The bundled models are int8-ONNX redistributions of two open models — **please
keep crediting the original authors**:

- **Arabic** — [`hatmimoha/arabic-ner`](https://huggingface.co/hatmimoha/arabic-ner)
  by Hatim Mohamed (on [`asafaya/bert-base-arabic`](https://huggingface.co/asafaya/bert-base-arabic) by Ali Safaya).
- **English** — [`dslim/bert-base-NER`](https://huggingface.co/dslim/bert-base-NER)
  by David S. Lim (MIT, CoNLL-2003).

Hosted (quantized) at
[`aajil-labs-sa/arabic-pii-ner`](https://huggingface.co/aajil-labs-sa/arabic-pii-ner)
with full provenance + SHAs.

---

## License

**© Aajil Labs.** Dual-licensed — your choice of **MIT** *or* **Apache-2.0**
(see `LICENSE-MIT` and `LICENSE-APACHE`).

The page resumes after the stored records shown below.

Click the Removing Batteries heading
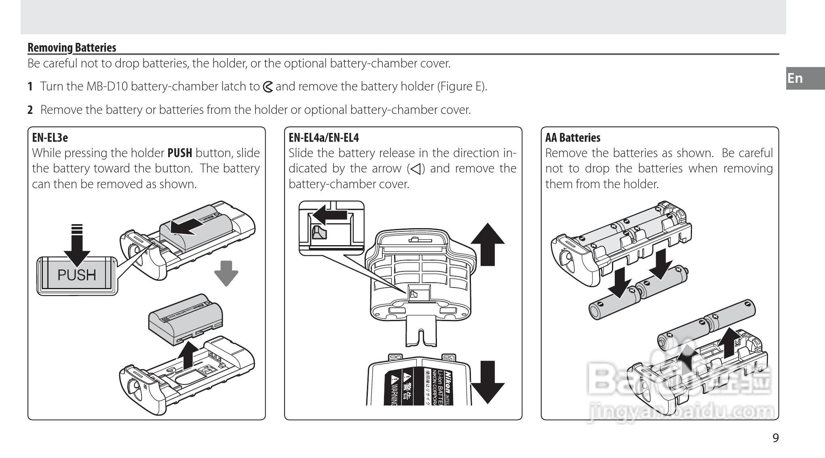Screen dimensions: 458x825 (72, 48)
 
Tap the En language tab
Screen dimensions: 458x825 (795, 78)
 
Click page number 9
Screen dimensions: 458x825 (775, 438)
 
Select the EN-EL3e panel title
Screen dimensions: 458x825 (50, 138)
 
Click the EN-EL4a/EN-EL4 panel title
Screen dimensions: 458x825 (323, 138)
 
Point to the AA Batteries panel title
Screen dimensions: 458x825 (572, 138)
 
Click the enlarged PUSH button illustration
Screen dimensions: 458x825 (77, 275)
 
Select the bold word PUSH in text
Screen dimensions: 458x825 (180, 153)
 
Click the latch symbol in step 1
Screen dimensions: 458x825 (268, 86)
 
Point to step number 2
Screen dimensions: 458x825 (30, 110)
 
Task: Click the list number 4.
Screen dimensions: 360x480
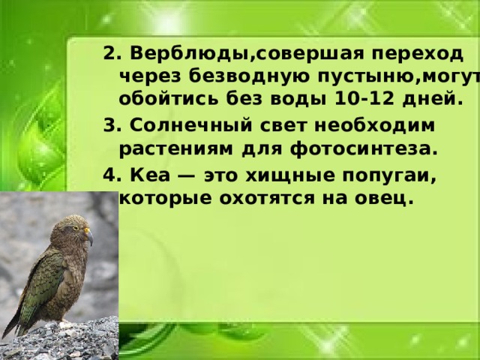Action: click(x=111, y=176)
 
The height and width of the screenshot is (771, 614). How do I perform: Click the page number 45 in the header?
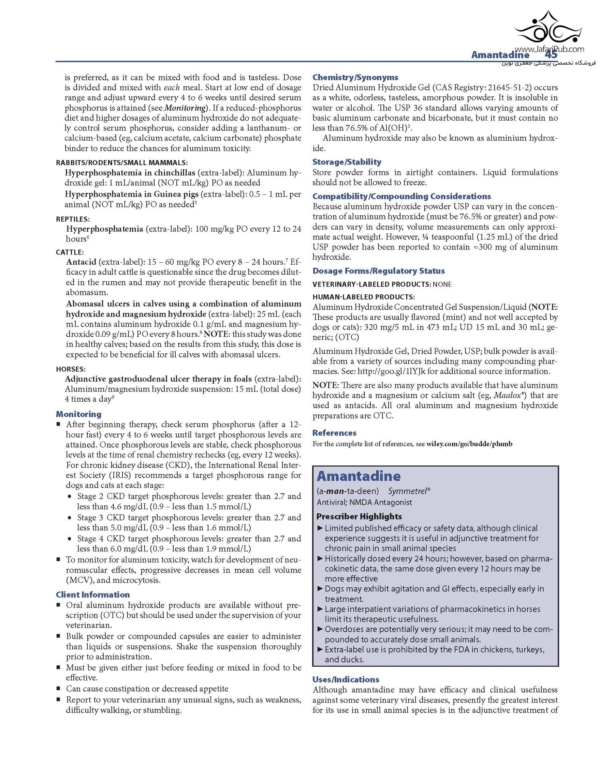(551, 55)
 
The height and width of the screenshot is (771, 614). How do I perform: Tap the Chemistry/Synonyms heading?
(355, 77)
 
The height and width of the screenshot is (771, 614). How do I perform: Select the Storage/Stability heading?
(347, 162)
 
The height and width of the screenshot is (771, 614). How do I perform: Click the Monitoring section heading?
(78, 414)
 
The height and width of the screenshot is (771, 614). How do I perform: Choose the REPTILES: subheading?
(73, 219)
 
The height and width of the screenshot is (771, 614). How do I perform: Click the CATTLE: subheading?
(70, 252)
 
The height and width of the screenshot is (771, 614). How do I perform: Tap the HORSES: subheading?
(71, 369)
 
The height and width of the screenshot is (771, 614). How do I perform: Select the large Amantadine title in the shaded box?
(359, 476)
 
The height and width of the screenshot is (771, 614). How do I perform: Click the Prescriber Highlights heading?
(359, 516)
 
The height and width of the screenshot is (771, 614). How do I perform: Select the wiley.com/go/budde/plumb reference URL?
(469, 444)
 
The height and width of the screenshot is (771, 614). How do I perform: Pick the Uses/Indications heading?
(346, 679)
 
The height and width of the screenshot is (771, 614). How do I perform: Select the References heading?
(334, 433)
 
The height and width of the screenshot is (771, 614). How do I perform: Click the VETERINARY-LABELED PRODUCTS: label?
(371, 284)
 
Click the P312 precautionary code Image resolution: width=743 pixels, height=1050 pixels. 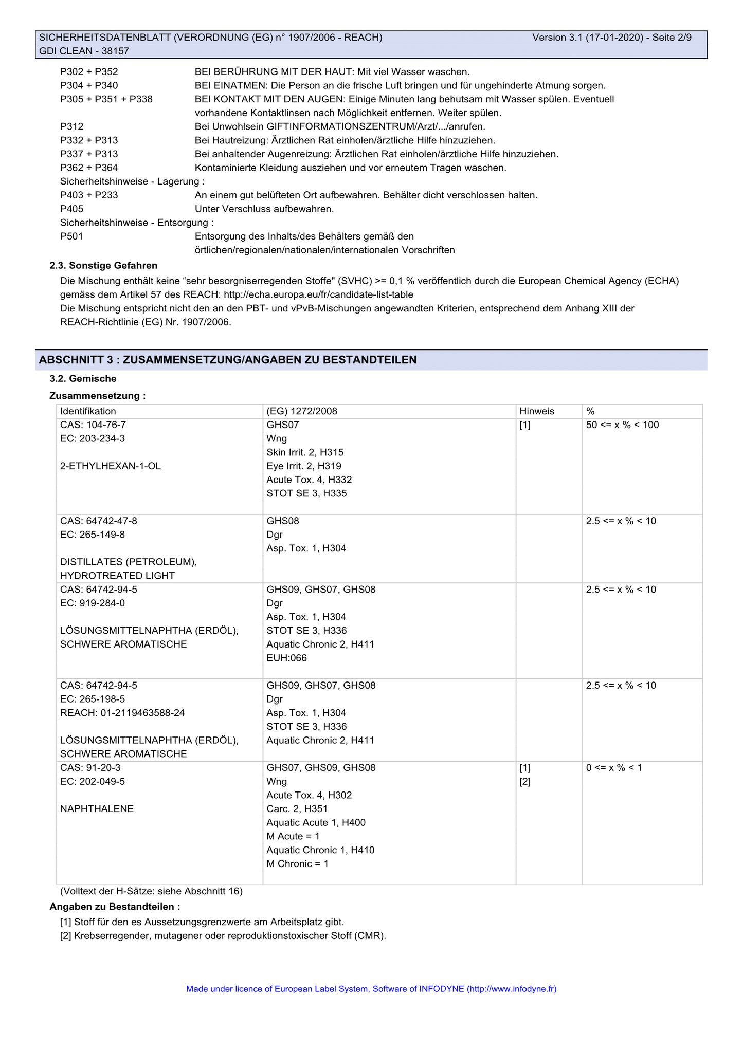(x=71, y=126)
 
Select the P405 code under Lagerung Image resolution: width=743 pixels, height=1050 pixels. (x=71, y=209)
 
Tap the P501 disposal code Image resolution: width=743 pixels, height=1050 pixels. (x=71, y=236)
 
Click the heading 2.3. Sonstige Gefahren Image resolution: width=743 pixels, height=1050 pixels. (x=103, y=265)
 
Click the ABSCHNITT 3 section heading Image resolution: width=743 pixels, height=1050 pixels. (x=228, y=360)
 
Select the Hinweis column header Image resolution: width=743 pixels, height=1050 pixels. (x=536, y=411)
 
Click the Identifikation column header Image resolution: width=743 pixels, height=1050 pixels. (x=88, y=411)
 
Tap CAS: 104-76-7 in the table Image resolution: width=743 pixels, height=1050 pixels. (x=93, y=425)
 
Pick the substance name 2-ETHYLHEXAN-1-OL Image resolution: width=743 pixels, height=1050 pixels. (x=111, y=466)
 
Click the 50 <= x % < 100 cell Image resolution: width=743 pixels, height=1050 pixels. (x=622, y=425)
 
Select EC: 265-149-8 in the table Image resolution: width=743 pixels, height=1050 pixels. (x=93, y=535)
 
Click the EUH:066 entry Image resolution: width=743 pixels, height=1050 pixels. (x=286, y=658)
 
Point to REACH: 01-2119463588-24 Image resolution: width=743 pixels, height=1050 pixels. (x=122, y=713)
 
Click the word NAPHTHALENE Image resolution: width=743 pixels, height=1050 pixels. (x=97, y=809)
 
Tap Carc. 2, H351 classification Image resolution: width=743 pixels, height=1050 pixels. (x=297, y=809)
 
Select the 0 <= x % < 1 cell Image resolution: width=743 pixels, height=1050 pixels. (x=614, y=768)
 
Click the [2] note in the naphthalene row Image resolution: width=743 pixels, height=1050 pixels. (x=524, y=782)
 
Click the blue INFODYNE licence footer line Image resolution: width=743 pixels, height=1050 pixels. (x=371, y=989)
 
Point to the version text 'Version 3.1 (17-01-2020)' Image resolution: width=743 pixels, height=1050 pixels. (x=588, y=38)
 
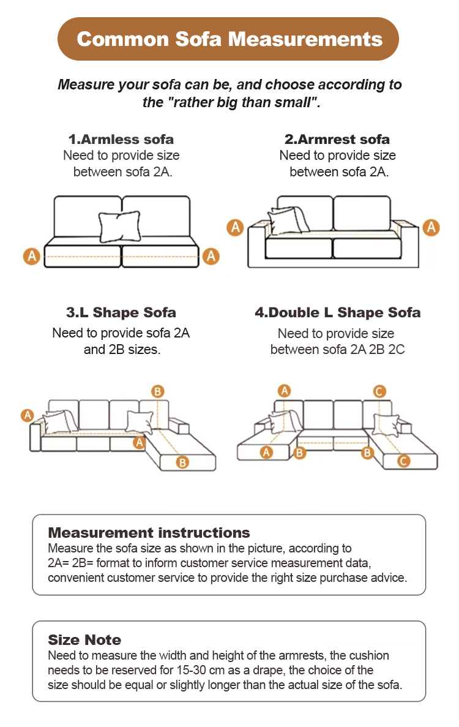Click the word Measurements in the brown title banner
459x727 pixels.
pos(305,39)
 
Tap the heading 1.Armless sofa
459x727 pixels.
pos(121,139)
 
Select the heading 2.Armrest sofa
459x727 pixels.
pos(337,139)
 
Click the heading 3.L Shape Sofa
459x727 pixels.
pos(121,312)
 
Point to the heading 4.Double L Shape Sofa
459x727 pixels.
pos(338,312)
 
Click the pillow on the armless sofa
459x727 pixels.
pos(119,226)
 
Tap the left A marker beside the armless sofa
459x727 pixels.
pos(32,256)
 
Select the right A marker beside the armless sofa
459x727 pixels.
pos(211,256)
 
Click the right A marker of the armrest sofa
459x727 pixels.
pos(431,227)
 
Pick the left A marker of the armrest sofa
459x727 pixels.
pos(235,227)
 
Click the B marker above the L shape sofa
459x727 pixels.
pos(157,391)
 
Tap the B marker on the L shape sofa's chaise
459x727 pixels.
pos(182,462)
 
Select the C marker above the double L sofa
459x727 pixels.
pos(379,391)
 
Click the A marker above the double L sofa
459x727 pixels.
pos(285,391)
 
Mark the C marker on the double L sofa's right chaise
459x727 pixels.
pos(403,461)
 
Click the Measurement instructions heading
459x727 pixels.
pos(149,532)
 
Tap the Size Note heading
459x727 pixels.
pos(84,640)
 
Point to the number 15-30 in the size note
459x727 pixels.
pos(192,670)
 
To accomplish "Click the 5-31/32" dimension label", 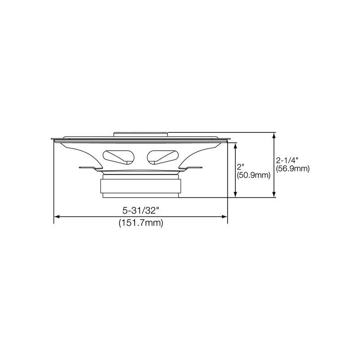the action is point(140,210).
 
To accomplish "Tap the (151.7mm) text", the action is point(141,223).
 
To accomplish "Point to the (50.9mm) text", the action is point(253,176).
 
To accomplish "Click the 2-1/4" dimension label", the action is point(287,160).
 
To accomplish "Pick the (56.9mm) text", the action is point(293,169).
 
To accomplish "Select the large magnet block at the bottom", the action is point(140,186).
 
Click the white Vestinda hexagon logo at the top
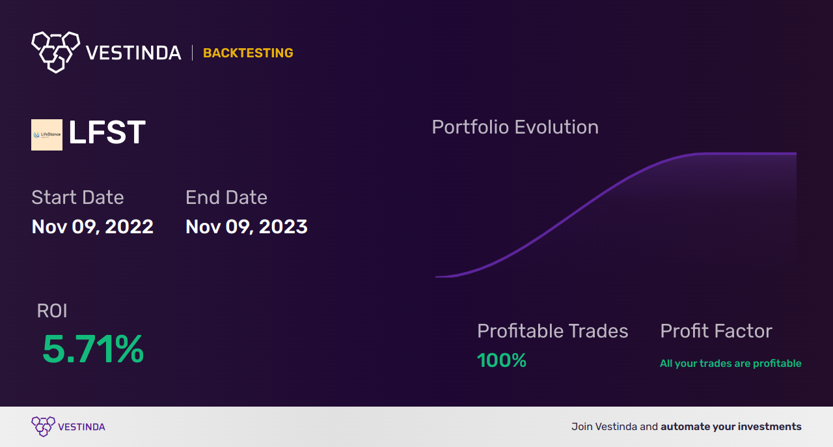point(56,52)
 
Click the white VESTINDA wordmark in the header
point(133,53)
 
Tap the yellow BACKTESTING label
point(248,53)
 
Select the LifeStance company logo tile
point(47,135)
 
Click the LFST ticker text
point(107,132)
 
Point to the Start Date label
point(77,197)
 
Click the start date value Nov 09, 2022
point(92,227)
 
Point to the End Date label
point(226,197)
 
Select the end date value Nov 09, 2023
point(246,227)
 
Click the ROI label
point(52,311)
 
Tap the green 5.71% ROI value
point(93,349)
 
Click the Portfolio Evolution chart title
point(515,127)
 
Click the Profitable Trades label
point(553,331)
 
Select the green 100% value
point(501,360)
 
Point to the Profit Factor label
point(717,331)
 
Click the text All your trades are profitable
point(731,363)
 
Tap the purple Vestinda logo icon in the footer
point(43,426)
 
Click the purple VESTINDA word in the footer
point(82,427)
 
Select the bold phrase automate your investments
point(731,427)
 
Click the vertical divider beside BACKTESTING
point(192,53)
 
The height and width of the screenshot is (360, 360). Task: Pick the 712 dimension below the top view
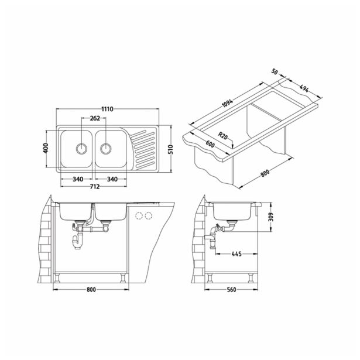tap(94, 187)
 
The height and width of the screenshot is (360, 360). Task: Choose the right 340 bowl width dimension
tap(115, 179)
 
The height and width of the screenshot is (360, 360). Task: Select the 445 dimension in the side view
tap(237, 253)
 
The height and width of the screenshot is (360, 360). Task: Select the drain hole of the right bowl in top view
tap(105, 148)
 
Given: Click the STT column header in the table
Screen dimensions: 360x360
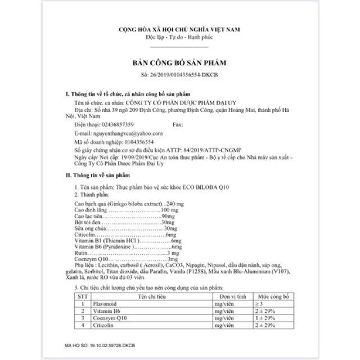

You may use, modify, and redistribute this software (including privately and
commercially) under either license. **You must keep the copyright and license
notices** in copies and substantial portions. The bundled NER models are
redistributed under their original authors' terms — credit them as above.

This is yours to build on — just respect the license.